+++ DATA

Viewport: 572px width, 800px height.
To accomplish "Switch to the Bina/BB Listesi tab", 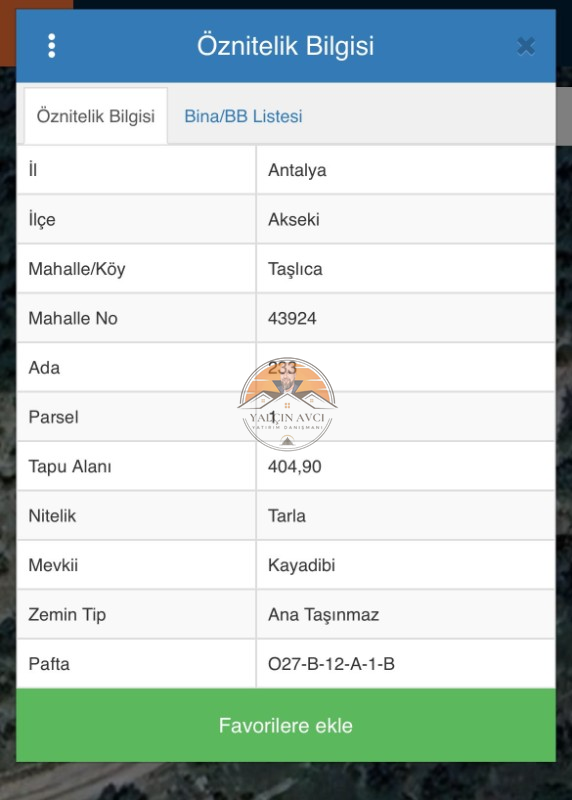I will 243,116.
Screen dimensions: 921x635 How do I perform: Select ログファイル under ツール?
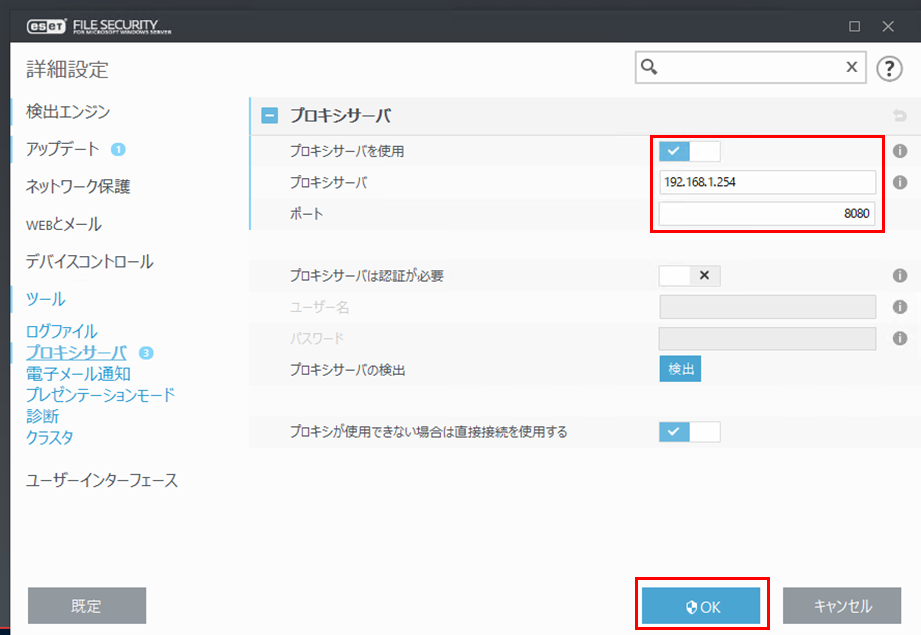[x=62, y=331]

++++++
+++ DATA

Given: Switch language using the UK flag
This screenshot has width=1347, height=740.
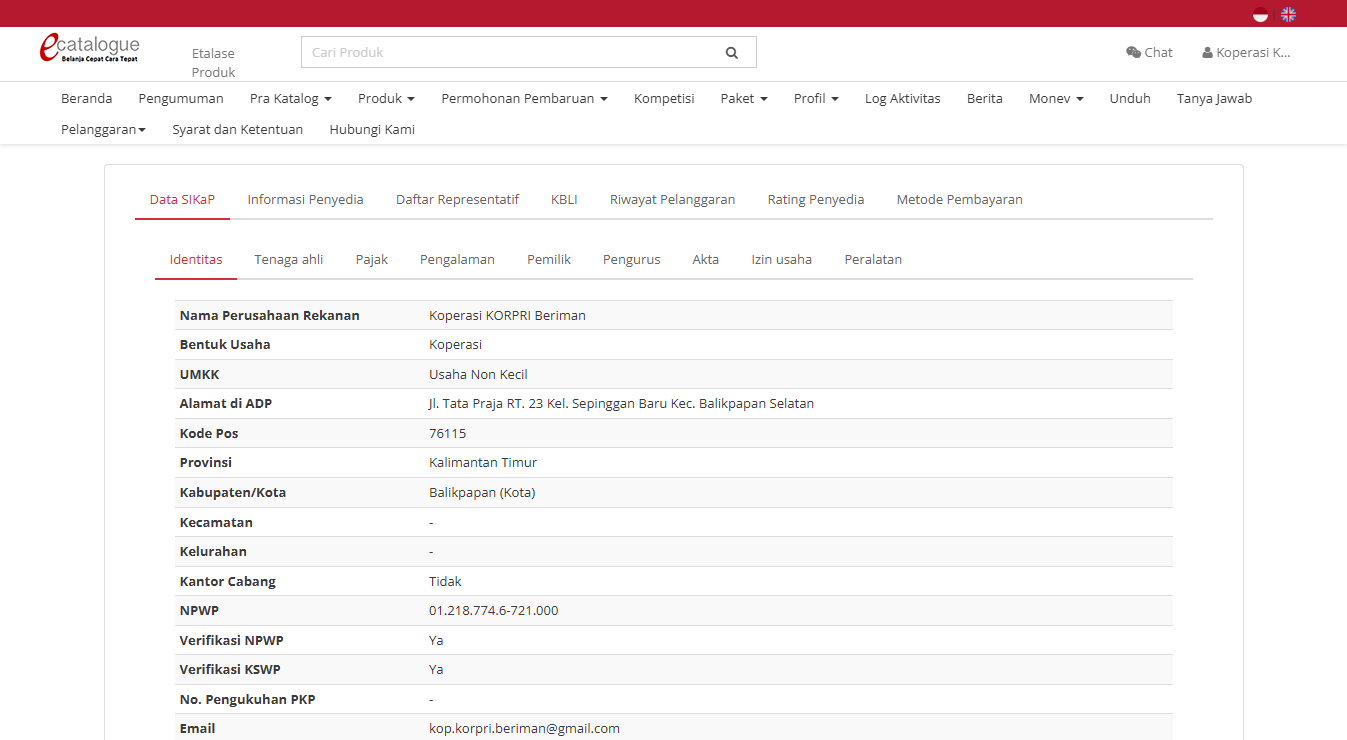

++++++

__EXERCISE AIM__. The lines above that hold the string "width" are to be located and copied.

__TASK RESULT__.
Viewport: 572px width, 800px height.
This screenshot has width=1347, height=740.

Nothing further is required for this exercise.